A Comissão Europeia, o Parlamento Europeu e o Conselho da União Europeia, bem como o Comité das Regiões e o Comité Económico e Social organizarão eventos para comemorar o Ano Europeu e lançarão actividades que porão em destaque o património cultural.

Além disso, a UE financiará projectos de apoio ao património cultural. No âmbito do programa Europa Criativa, foi lançado um convite específico à apresentação de propostas de projectos de cooperação relacionados com o Ano Europeu. Uma grande variedade de outras oportunidades estarão disponíveis ao abrigo dos programas Erasmus+, Europa dos Cidadãos, Horizonte 2020 e de outros programas da UE.

Para garantir que os efeitos destes esforços se farão sentir para além de 2018, a Comissão, em colaboração com o Conselho da Europa, a UNESCO e outros parceiros, lançou dez projectos com impacto a longo prazo, incluindo actividades com escolas, investigação sobre soluções inovadoras para a reutilização de edifícios históricos e a luta contra o tráfico ilícito de bens culturais. O objectivo é ajudar a desencadear um processo de mudanças efectivas no modo como usufruímos, protegemos e promovemos o património, assegurando que o Ano Europeu terá benefícios para os cidadãos a longo prazo.

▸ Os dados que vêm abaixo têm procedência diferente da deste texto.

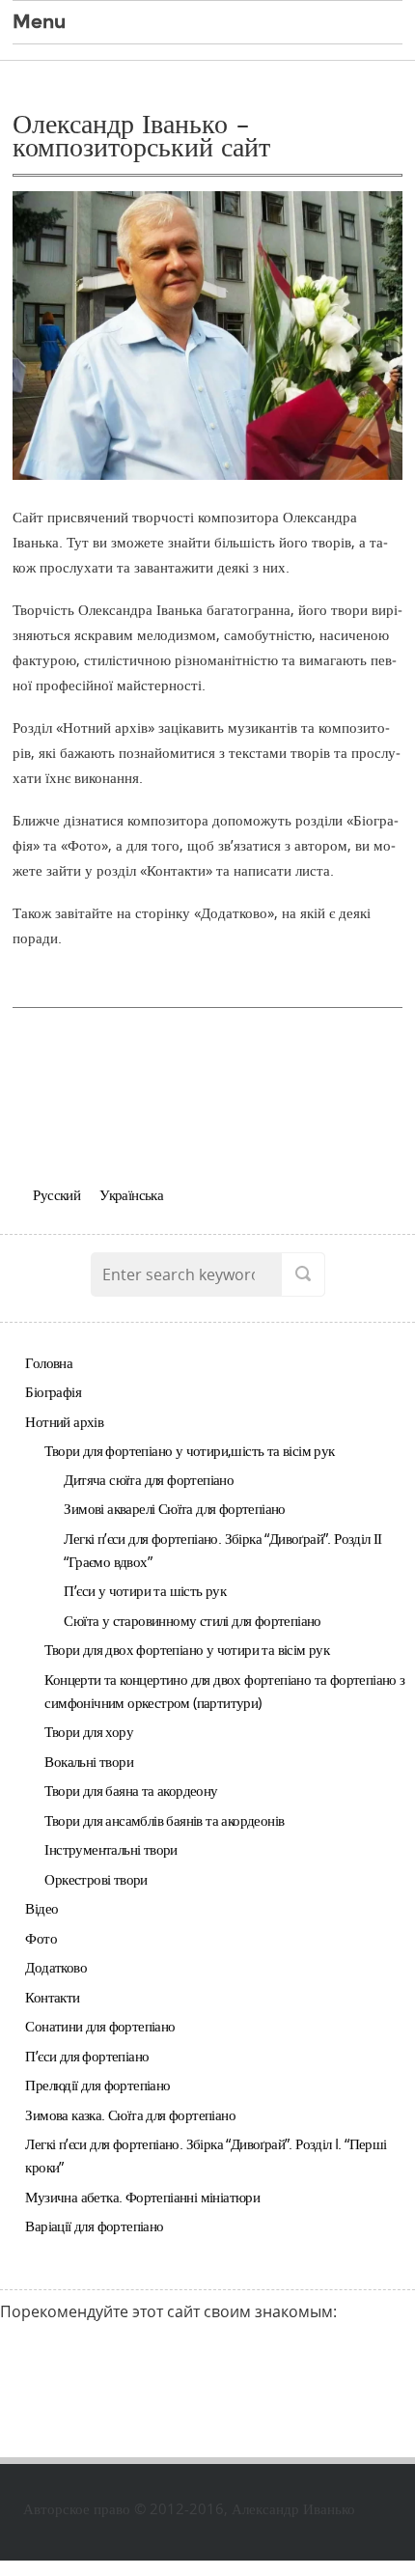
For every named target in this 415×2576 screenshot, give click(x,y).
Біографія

A página electrónica do Ano Europeu do Património Cultural em Portugal, lançada pela Direcção-Geral do Património Cultural (DGPC) para congregar e divulgar as iniciativas que, por todo o país, e ao longo deste ano, se proponham contribuir para reforçar a ligação das comunidades com o seu património, lista já mais de 750 actividades.

Uma das funcionalidades que o sítio oferece é um calendário de 2018 no qual se pode escolher um dia do ano e ficar a saber todas as iniciativas previstas para essa data. Uma lista em constante actualização, já que a página continuará a aceitar inscrições até ao final do ano.

Pouco mais de três meses desde a abertura deste Ano Europeu do Património Cultural (AEPC), as 750 iniciativas já registadas, promovidas por entidades públicas e privadas, têm origem em 74 municípios de todo o país, incluindo os Açores e a Madeira, e poderão abranger, segundo estimativa da DGPC, cerca de 240 mil pessoas.

As visitas e rotas patrimoniais são o tipo de actividade mais comum, com 232 iniciativas previstas, mas há programas para todos os gostos, de congressos e outros encontros a exposições, oficinas, espectáculos de artes performativas, animações de rua, recriações históricas, exibição de documentários, sessões de leitura ou concursos, para citar apenas alguns.

Cerca de um quinto das realizações programadas até ao momento (incluindo as já realizadas desde o início do ano) partiram dos próprios organismos tutelados pelo Ministério da Cultura, sobretudo da DGPC e das várias Direcções Regionais de Cultura, que no seu conjunto promoveram 105 actividades, mas também, entre outras, da Direcção-Geral das Artes, do Instituto do Cinema e Audiovisual, do Centro Cultural de Belém, da Biblioteca Nacional ou dos teatros nacionais D. Maria II e São João.